━━━━━ Data shown
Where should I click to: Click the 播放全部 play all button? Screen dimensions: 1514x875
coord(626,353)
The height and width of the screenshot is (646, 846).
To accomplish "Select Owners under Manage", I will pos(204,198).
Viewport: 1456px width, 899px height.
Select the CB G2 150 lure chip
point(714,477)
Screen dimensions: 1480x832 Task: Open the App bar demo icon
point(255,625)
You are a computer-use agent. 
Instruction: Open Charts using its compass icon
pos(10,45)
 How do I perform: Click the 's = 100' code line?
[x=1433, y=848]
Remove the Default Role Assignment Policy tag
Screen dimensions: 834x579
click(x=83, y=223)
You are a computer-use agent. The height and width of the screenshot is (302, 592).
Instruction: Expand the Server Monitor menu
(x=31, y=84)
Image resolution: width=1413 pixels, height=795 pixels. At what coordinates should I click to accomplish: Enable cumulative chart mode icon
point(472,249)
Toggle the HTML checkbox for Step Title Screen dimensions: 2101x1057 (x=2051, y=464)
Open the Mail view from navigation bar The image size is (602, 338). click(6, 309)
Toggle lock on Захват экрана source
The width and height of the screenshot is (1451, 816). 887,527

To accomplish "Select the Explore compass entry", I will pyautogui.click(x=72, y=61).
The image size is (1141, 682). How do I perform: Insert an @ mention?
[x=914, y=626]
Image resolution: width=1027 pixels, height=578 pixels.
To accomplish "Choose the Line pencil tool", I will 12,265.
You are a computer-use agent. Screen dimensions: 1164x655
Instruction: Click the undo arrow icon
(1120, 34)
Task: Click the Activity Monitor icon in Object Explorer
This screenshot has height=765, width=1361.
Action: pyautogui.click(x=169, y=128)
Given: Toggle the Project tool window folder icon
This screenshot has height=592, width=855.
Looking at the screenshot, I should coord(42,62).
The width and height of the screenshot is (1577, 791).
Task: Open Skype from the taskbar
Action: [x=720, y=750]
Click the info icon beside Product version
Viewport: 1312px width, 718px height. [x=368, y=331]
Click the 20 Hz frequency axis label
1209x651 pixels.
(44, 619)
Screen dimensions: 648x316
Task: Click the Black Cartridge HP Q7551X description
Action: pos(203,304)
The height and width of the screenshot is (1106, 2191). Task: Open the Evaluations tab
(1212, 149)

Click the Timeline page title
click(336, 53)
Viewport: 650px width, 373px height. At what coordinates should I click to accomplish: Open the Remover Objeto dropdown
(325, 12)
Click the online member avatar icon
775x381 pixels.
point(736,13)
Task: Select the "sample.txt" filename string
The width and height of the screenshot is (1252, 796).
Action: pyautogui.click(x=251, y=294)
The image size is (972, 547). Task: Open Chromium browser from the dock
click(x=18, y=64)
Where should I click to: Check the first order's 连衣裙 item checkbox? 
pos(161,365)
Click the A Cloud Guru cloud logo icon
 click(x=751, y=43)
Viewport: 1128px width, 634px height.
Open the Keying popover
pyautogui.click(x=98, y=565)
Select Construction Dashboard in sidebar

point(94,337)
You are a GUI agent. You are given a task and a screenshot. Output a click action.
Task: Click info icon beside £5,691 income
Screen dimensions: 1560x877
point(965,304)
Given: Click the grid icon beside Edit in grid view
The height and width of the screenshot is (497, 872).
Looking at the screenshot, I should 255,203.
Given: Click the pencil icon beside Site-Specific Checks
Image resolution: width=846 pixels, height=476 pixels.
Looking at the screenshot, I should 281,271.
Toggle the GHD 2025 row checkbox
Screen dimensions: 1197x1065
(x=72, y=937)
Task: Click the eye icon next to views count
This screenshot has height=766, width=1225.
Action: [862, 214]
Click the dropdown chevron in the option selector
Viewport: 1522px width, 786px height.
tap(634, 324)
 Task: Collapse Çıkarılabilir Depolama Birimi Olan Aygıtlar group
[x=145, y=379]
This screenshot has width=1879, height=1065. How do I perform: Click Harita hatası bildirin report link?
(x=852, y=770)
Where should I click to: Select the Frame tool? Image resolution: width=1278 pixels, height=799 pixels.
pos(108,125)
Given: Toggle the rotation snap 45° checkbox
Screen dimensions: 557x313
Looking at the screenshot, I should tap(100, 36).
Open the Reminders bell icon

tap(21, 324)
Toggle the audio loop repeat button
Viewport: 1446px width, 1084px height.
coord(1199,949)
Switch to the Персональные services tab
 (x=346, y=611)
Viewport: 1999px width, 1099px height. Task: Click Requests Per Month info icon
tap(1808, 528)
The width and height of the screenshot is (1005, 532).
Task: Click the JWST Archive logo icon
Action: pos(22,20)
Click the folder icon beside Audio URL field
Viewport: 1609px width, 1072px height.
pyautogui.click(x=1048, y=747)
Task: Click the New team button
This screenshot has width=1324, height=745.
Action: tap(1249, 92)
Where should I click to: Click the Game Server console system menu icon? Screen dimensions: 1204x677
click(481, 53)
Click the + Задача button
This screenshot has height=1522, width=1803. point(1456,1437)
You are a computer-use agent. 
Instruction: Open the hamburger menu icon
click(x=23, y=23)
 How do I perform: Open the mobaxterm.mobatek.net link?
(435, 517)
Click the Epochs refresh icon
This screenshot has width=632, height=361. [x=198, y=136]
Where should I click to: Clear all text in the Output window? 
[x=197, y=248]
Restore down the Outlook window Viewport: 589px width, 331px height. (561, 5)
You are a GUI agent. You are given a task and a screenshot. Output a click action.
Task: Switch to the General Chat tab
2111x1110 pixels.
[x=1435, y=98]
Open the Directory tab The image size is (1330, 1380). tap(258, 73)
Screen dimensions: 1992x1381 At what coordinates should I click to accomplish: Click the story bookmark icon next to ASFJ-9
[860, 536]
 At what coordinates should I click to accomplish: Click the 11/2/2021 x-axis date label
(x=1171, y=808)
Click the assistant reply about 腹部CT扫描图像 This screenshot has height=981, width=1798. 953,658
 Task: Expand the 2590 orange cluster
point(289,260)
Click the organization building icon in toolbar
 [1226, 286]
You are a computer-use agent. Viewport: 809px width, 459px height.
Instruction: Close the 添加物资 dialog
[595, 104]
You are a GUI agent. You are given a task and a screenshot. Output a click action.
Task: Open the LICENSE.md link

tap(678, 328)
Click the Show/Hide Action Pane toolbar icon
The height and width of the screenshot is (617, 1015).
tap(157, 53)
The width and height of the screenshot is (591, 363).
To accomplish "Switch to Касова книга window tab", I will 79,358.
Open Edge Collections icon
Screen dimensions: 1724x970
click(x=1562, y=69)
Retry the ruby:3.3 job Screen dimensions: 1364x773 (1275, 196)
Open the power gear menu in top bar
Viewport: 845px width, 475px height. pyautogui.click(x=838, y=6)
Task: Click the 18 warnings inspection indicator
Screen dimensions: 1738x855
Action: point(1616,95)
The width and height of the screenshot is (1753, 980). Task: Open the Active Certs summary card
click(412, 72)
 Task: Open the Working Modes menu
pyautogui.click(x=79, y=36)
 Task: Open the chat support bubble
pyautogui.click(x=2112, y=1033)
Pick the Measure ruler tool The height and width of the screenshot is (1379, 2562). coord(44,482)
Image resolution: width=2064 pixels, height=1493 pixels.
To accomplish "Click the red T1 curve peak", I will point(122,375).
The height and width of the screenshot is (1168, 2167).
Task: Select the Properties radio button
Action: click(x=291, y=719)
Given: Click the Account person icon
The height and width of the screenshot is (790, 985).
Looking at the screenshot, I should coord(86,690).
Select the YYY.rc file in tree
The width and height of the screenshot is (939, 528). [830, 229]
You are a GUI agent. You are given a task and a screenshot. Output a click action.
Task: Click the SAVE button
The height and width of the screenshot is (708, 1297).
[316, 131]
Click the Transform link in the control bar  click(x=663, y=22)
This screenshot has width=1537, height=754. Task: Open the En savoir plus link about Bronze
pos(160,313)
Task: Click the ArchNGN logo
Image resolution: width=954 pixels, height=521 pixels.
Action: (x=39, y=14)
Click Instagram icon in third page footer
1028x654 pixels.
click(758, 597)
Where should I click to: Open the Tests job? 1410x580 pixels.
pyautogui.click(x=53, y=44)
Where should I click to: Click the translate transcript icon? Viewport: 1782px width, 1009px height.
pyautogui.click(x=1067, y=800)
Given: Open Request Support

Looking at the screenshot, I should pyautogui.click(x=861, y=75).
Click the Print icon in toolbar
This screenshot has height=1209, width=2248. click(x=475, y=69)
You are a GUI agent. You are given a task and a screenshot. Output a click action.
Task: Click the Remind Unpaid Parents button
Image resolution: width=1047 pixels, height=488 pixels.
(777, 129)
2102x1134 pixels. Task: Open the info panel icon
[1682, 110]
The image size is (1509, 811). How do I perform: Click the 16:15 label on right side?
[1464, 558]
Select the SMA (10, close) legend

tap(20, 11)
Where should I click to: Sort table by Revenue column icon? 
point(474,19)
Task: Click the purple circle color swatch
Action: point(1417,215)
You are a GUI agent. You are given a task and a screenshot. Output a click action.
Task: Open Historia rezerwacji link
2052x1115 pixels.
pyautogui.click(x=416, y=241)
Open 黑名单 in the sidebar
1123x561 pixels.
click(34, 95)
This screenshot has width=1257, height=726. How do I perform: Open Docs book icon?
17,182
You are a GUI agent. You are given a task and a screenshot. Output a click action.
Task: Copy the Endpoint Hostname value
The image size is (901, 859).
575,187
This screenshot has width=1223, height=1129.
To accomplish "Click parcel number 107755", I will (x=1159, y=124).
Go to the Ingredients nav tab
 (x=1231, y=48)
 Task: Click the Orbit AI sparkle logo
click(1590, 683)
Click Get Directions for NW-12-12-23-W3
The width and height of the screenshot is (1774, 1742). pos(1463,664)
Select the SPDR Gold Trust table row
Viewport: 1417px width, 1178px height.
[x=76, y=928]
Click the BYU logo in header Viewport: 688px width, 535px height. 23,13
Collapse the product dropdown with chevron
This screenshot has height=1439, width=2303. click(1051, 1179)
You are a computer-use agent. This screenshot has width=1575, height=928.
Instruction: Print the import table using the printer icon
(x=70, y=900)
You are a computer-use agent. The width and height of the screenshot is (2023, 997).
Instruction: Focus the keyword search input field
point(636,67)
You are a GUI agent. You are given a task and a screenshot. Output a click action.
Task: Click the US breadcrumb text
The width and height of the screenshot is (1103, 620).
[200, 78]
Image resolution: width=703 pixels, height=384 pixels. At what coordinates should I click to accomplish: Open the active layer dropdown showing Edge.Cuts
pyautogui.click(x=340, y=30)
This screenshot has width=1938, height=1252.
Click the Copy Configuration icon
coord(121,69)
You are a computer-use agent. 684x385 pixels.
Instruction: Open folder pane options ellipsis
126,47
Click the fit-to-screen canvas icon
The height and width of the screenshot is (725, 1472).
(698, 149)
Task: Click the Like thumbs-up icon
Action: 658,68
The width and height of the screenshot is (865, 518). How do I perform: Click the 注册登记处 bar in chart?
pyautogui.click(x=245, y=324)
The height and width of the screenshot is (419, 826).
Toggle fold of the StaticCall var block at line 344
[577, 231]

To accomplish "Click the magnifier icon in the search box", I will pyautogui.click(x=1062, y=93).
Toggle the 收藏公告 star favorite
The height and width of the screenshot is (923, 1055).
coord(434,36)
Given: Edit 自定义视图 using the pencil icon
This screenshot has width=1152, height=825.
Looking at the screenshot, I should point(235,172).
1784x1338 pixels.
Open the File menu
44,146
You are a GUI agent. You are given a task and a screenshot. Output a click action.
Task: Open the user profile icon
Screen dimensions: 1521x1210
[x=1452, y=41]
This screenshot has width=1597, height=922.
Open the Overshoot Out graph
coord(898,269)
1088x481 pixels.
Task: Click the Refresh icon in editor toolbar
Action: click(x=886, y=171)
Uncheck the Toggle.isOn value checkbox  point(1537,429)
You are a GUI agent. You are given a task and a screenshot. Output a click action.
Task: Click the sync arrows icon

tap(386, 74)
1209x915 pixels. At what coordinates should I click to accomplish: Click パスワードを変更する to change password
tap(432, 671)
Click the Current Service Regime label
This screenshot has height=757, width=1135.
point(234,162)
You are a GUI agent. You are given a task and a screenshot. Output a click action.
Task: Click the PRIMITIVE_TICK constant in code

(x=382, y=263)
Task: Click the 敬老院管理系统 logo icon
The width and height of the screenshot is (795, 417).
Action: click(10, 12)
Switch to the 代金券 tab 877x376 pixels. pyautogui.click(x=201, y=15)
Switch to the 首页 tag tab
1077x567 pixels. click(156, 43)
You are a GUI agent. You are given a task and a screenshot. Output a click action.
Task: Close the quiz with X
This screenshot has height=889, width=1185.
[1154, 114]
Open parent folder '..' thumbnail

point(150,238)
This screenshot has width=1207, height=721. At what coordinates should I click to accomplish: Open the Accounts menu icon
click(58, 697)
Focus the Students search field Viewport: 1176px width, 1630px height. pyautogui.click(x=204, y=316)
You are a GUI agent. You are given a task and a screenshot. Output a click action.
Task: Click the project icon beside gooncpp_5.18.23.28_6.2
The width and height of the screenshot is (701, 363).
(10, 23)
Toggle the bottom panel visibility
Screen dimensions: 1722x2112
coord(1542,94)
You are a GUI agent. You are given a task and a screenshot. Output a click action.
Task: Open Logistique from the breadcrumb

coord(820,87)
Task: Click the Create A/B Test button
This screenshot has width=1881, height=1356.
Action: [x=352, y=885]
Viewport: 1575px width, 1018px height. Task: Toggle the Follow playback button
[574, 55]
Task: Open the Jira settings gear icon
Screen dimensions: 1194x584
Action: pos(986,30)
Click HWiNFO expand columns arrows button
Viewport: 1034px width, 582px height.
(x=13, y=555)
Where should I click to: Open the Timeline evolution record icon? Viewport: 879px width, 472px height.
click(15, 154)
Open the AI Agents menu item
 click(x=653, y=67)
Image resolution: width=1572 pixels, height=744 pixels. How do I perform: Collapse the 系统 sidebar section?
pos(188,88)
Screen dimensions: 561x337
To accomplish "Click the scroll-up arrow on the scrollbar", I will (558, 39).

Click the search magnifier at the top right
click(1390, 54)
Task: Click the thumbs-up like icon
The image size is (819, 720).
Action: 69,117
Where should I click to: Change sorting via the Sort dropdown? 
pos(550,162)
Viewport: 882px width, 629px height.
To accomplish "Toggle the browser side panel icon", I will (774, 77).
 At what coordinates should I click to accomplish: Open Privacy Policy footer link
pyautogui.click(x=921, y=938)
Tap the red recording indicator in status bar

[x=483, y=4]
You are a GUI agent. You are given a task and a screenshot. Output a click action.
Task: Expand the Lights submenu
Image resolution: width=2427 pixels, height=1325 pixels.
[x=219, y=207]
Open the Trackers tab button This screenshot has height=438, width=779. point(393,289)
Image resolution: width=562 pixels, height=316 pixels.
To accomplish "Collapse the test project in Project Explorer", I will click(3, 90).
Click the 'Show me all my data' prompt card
━━━━━━━━━━
What you should do >> Give the number of lines in the data that contain the string "Explorer", and nothing else.

Reply >> 2